Anger, oh it is a powerful tool – and I have found it to be an ineffective emotion to move about the changes I want in my life. So often, I find myself angry about the same things, with the same people. For me, I am beginning to see that the anger – the reoccurring anger is just the negative energy/forces, Eckhart Tolle calls it the Ego, others refer to it as the Adversary – whatever the name, that Influence uses the same tools of the past to impact the present.
The source of my anger often roots in the same place, in this case it is my father. For those who have read my book, I have spoken of him in great detail. My dad (in my truth) shows up ineffectively ---that is a diplomatic way of saying he shows up as a hot mess. Throughout my life, I found my father a person difficult for me to hold space for; he has a propensity to be irresponsible with his words, using profanity to refer to his kids, I will never forget when my dad looked me in my eyes at 12 and said he was tired of seeing my f***king face, and was glad he would not have to see my f***king face anymore – we did not speak again for six years after that -to this day, those words linger with me.

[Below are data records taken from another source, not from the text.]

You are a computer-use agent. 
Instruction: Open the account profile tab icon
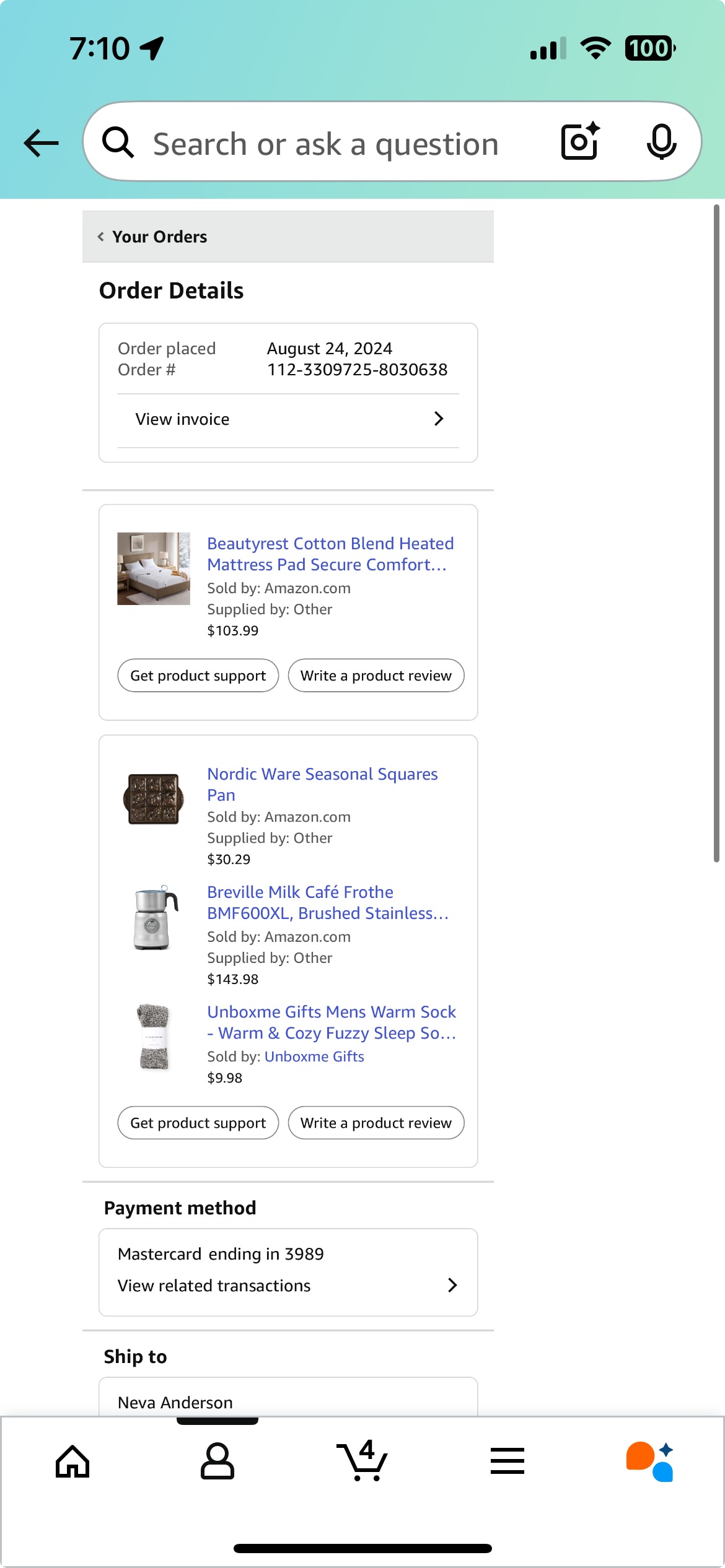pyautogui.click(x=218, y=1461)
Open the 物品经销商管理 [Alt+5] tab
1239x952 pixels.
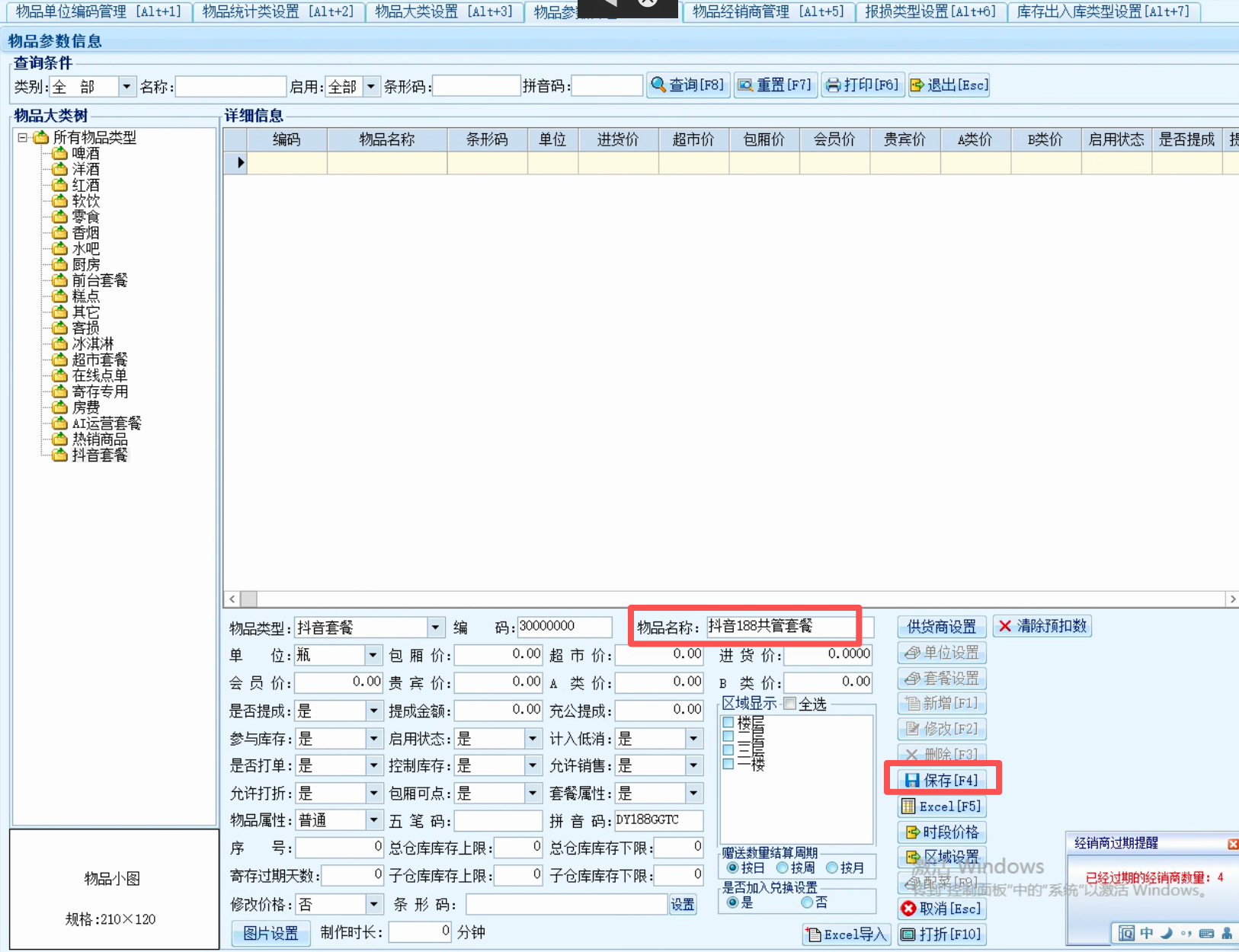coord(768,11)
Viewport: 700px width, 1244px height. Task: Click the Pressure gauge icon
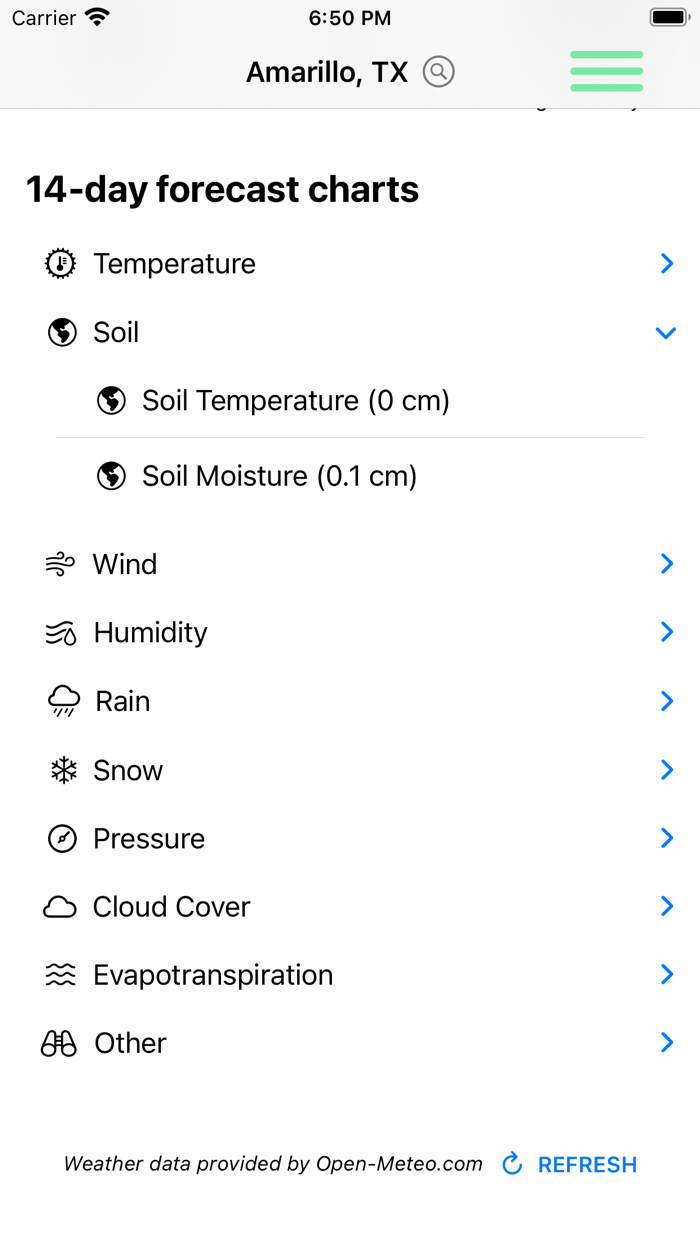pyautogui.click(x=60, y=838)
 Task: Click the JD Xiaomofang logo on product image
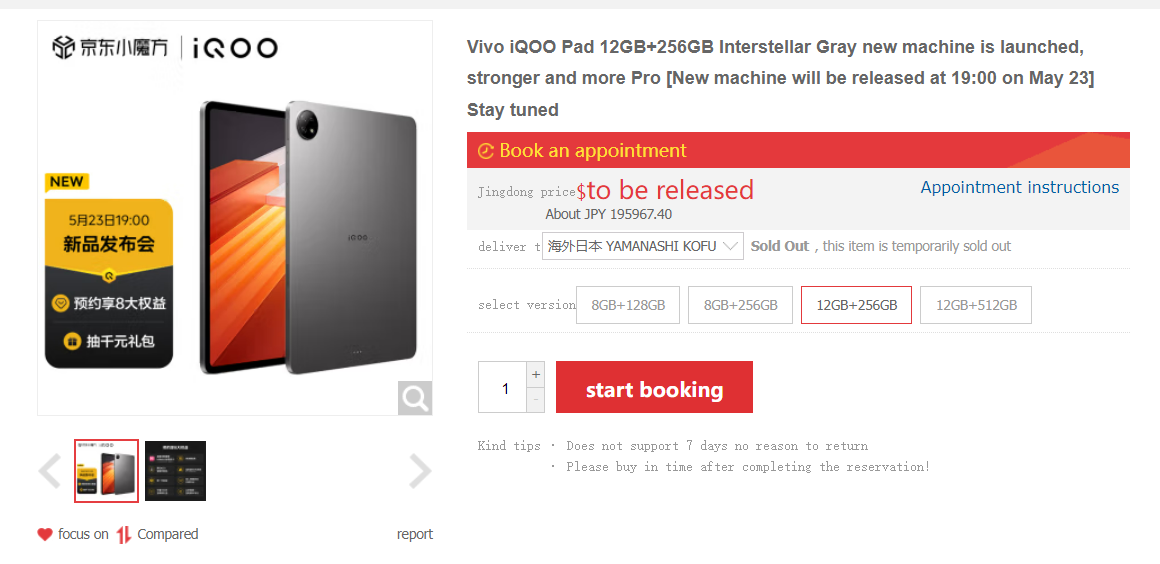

To further complement things, my father did little in comparison to most for his kids: emotionally, financially, and spiritually. I suppose now, looking back on it, the spiritually bankrupt can’t afford to pay your debts if they can’t pay their own. So, the stories of the past, become the anger of the present.
The anger rooted in a frustration with my father that he does not take responsibility for his actions, for a father who avoids the complexity of responding to pain, for a father who is poor (and I don’t mean in the monetary sense), and does little to increase his wealth. As I write this, I acknowledge the judgmental undertones of what I share, that’s one of my imperfections, and perhaps those who experienced me in that fashion (judgmental) can write their own piece on that – for now, I will continue to speak to my own experience, with the prayer someone else relates, connects, and is able to produce powerful breakthroughs.
So, I was sitting with all this anger, and little access to let it out – all I wanted to do is call my father and unleash a wrath of hate, a wrath of hurt, a wrath of pain; again, as I mentioned anger has does little for me to move forward those things I want to manifest in my life. In the throes of my anger, I got still, very still. I waited for calm to set in, for peace to take residency in my heart, and with time, the small, still, and yes, quiet powerful voice from within said, “Darren, it was necessary.”
My niece and nephews came to my mind, and I thought about how I have never used my tongue to be a weapon to compromise their spirit, to make them question their worth, to make them look upon me with disdain. I thought about how my mom was a single parent experiencing the financial challenges that many single parents face; thus, I had to get my first job at 14. I walked to work, day-in and day-out, that experience walking to work at 14, gave me a work ethic that carried me through college, carried me through graduate school, and carries me today as a professor. I think about my father’s inability to show up as a constructive emotional presence in my life, and how that has informed my practices of: meditating daily, working out on a regular basis, and faithfully engaging in the practice of going to therapy.
The other day, I heard the phrase, “you may not pay what you owe, but you will reap what you sow.” So as I reap the fruits of working earnestly to use my words for good – and I see that manifest in the loving ways my niece and nephews look at me…when I reap the fruits of going to class to teach (doing the work I love), when I reap the fruits of harnessing my power responsibly through meditation, exercise, and therapy…and yes, in those moments when I am in the dark place of despair known as anger, I say to myself, alas, it was all necessary.